Its secretary-general J. Solomon listed the foreign worker situation in the country, minimum wage, income per hour and a realistic reassessment of the Consumer Price Index (CPI) as the measuring points.
“The raw employment figures of the country would be a misleading indicator, as it does not factor in underemployment and the depression of wage levels which are due to a number of factors.
“The foreign worker situation in the country should not be treated separate to this review, but taken as one so that the whole poverty and employment situation could be viewed in totality,” he said in a statement.
Welcoming the effort, Solomon said Indicators such as hourly wage may be a more accurate reflection of the situation, as any assessment of poverty must be confined to the standard hours of work for a worker and not factor in overtime pay or income received from a second job.
The UN’s Special Rapporteur on extreme poverty and human rights will undertake a 10-day fact-finding mission to Malaysia later this month, amid doubts over how Putrajaya rates its own success in reducing the number of hardcore poor.
While acknowledging Malaysia has very strong policy records, the world body said it will scrutinise past and existing strategies to assess how the Pakatan Harapan (PH) government has acted on its own pledge to help those affected by poverty, including dissecting the official index.
The PH administration made a range of commitments to address poverty when it came to power 15 months ago as part of pledges to elevate the living standards of marginalised communities, among them, vowing to return subsidies, improve access to welfare and strengthen human rights.
UN said the fact-finding mission will chiefly focus on indigenous peoples, children, women, people with disabilities, and migrant workers.
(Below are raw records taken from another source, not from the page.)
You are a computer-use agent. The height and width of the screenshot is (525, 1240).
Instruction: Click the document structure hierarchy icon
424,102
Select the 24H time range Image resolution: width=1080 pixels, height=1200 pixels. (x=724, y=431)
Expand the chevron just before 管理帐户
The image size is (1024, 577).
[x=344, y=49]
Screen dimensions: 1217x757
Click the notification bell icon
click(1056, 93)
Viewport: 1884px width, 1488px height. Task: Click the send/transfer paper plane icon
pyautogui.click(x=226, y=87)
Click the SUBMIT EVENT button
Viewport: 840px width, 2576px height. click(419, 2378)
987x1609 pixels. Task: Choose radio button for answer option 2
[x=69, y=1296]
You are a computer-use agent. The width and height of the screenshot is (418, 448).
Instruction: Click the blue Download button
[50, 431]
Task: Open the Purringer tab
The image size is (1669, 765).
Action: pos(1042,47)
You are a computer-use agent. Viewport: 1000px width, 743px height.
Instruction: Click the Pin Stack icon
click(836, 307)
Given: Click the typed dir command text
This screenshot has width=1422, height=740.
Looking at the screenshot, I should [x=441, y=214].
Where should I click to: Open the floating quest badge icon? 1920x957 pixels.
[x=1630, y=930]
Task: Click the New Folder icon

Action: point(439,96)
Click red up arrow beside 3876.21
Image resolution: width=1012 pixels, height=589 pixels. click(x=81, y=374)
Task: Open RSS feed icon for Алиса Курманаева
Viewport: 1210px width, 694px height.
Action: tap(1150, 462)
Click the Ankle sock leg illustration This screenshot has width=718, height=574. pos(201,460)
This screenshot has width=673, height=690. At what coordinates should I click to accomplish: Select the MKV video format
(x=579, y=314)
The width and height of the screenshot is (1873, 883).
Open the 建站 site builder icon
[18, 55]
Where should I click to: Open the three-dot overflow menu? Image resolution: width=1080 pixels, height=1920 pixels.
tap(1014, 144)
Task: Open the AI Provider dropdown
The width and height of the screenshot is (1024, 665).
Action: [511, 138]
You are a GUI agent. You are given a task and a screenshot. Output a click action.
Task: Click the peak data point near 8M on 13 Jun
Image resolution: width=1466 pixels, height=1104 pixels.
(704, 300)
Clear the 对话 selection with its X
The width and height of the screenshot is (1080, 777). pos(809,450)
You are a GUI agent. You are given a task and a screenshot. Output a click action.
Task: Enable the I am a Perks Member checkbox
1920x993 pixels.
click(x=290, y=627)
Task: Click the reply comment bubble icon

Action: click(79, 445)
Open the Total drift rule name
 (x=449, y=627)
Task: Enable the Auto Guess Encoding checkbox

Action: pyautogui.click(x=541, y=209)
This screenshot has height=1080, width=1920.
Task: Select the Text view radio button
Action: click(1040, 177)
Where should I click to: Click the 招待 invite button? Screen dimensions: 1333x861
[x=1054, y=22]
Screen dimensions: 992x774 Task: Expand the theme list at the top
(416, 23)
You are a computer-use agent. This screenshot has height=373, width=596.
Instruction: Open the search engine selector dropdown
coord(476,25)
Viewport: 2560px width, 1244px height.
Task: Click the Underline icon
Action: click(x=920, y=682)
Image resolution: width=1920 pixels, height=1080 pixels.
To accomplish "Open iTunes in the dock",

It also wants to look into the impact of land tenure, environmental issues and climate change; social support and education, and the extent to which people living in poverty are able to enjoy their civil and political rights.
Solomon also commended the PH government for welcoming the study, and opening itself to scrutiny, which it said is a departure from the previous Barisan Nasional administration.
The MTUC, Solomon said, would request that the mission extend its remit to cover an evaluation of not just extreme poverty, but relative poverty and the extent of the problems involving the working poor in the country.
“Measures used should be realistic, and include the assessment of the minimum level of income to have a decent life in Malaysia,” he added.
He said that the MTUC would also like to nominate its own representative to be part of the mission, “so that the real issues afflicting the common people are not lost under a statistical pile”.
Officials figures suggest Malaysia’s national poverty rate had fallen from nearly 50 per cent in 1970 to 0.4 per cent in 2016, suggesting that poverty has been virtually eradicated.
Yet, the UN said poverty is persistently higher for certain groups including children and indigenous peoples, while independent analysis suggested that if Malaysia’s poverty line were aligned with comparable countries, the poverty rate would be significantly higher.